Il governo Conte è entrato in crisi agli inizi di agosto, quando il ministro dell’Interno e leader della Lega, Matteo Salvini, ha presentato una mozione di sfiducia contro di esso. Sui mercati si è registrata qualche tensione, con lo spread BTp-Bund a 10 anni ad essersi impennato fino ai 240 punti base toccati e superati nella seduta del 9 agosto scorso. Tuttavia, il differenziale con i titoli tedeschi si è subito dopo ridotto e attualmente si aggira intorno ai 215 bp, ma nella settimana di Ferragosto è arrivato a scendere in area 200 bp.

In pratica, gli effetti della crisi politica non si stanno ad oggi materializzando in misura palpabile, pur considerando che lo spread dell’Italia resta il secondo più alto nell’Eurozona dopo quello della Grecia. Ma questo è un discorso non di queste settimane.

Perché la crisi di governo per ora non scalda lo spread e i rendimenti BTp

Se andiamo a guardare ai rendimenti in valore assoluto, poi, troviamo che il BTp a 10 anni rende in area 1,45%, meno di quanto non offrisse prima dell’apertura della crisi. Certo, parliamo di livelli enormemente più elevati di quelli praticamente ormai nulli di Spagna e Portogallo, che si confrontano con il -0,70% del Bund della Germania. Ad ogni modo, il “sell off” ai danni dei bond italiani non v’è stato, pur essendo note le preoccupazioni tra gli investitori sulle conseguenze che avrebbe per la nostra economia l’eventuale caduta del governo in carica.

Come mai non siamo dinnanzi a una tramutazione della crisi politica in crisi dei BTp? La prima e più grande ragione risiede certamente nella politica monetaria ultra-espansiva della BCE, che non solo tiene ancora i tassi azzerati, ma ha fatto trasparire al board di luglio l’intenzione di tagliarli ulteriormente e magari di varare nuovi stimoli, tra cui un secondo giro di “quantitative easing”. La caccia al rendimento finisce per premiare anche i titoli più bistrattati e proprio perché poco cari e ancora molto remunerativi.

Ma la BCE non è l’unico fattore di freno alla fuga dall’Italia.

Le alternative al governo Conte non spaventano i mercati

L’evoluzione della crisi di governo, infatti, sembra destinata a trovare sbocchi non sgraditi ai mercati finanziari.

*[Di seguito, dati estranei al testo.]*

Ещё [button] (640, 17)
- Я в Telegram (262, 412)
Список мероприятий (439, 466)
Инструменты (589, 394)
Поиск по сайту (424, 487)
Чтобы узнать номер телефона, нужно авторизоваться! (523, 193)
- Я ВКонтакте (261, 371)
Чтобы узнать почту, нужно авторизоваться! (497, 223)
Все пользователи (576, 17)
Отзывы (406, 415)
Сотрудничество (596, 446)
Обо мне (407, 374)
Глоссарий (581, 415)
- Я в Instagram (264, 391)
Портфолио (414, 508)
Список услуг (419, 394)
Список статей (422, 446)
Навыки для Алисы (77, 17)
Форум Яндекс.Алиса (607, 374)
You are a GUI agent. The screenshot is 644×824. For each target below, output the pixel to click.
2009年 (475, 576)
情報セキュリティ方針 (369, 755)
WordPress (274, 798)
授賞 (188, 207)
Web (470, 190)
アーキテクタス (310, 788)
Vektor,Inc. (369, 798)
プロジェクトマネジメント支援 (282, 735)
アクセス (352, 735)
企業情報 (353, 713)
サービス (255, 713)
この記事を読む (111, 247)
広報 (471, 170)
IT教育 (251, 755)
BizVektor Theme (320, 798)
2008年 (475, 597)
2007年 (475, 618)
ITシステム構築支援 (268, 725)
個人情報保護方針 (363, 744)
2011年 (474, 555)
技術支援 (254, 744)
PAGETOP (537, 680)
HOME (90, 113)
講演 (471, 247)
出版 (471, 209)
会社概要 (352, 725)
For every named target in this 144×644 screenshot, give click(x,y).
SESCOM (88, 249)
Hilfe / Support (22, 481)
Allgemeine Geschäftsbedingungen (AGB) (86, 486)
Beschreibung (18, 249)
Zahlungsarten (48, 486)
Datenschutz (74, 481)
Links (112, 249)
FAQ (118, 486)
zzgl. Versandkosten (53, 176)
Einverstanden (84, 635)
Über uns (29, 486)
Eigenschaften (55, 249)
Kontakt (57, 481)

Ecco le ipotesi che circolano in queste settimane. Il PD ha aperto clamorosamente, tramite l’ex premier Matteo Renzi, a un esecutivo “istituzionale” con il Movimento 5 Stelle. Lo scenario piacerebbe agli investitori, in quanto metterebbe Palazzo Chigi e il Ministero dell’Economia sotto il controllo di una forza politica – il PD – europeista, non favorevole a politiche fiscali temerarie e già collaudata in anni di governo, da ultimo con l’ex premier Paolo Gentiloni.

La crisi di governo di un pazzo Ferragosto di un’Italia dell’eterno Machiavelli 

In alternativa, vi sarebbe quale esito la formazione di un governo di transizione, che vari la legge di Stabilità e conduca l’Italia alle elezioni anticipate. Anche questo scenario farebbe bene ai BTp, perché certamente sarebbe un esecutivo di garanzia per la stabilità finanziaria e sul piano fiscale. Infine, proprio le elezioni anticipate. Gli investitori non amano né la Lega e né il Movimento 5 Stelle, ma ancora meno desiderano che le due forze governino assieme, perché le loro politiche spesso antitetiche rischiano di trasformare il bilancio dello stato in una lunga lista della spesa. Stando ai sondaggi, oggi come oggi vincerebbe nettamente la coalizione di centro-destra, specie se inclusiva di Forza Italia. Insomma, nascerebbe una maggioranza parlamentare con venature fortemente “sovraniste”, ma tutto sommato rassicurante sul piano delle politiche riguardanti la spesa pubblica e le relazioni con la UE.

In definitiva, i mercati non gradiscono certamente le crisi di governo, ma è pur vero che guardano alle alternative.

E non sembra che siano peggiori dello scenario già scontato negativamente dagli stessi investitori sin dalla metà del maggio 2018.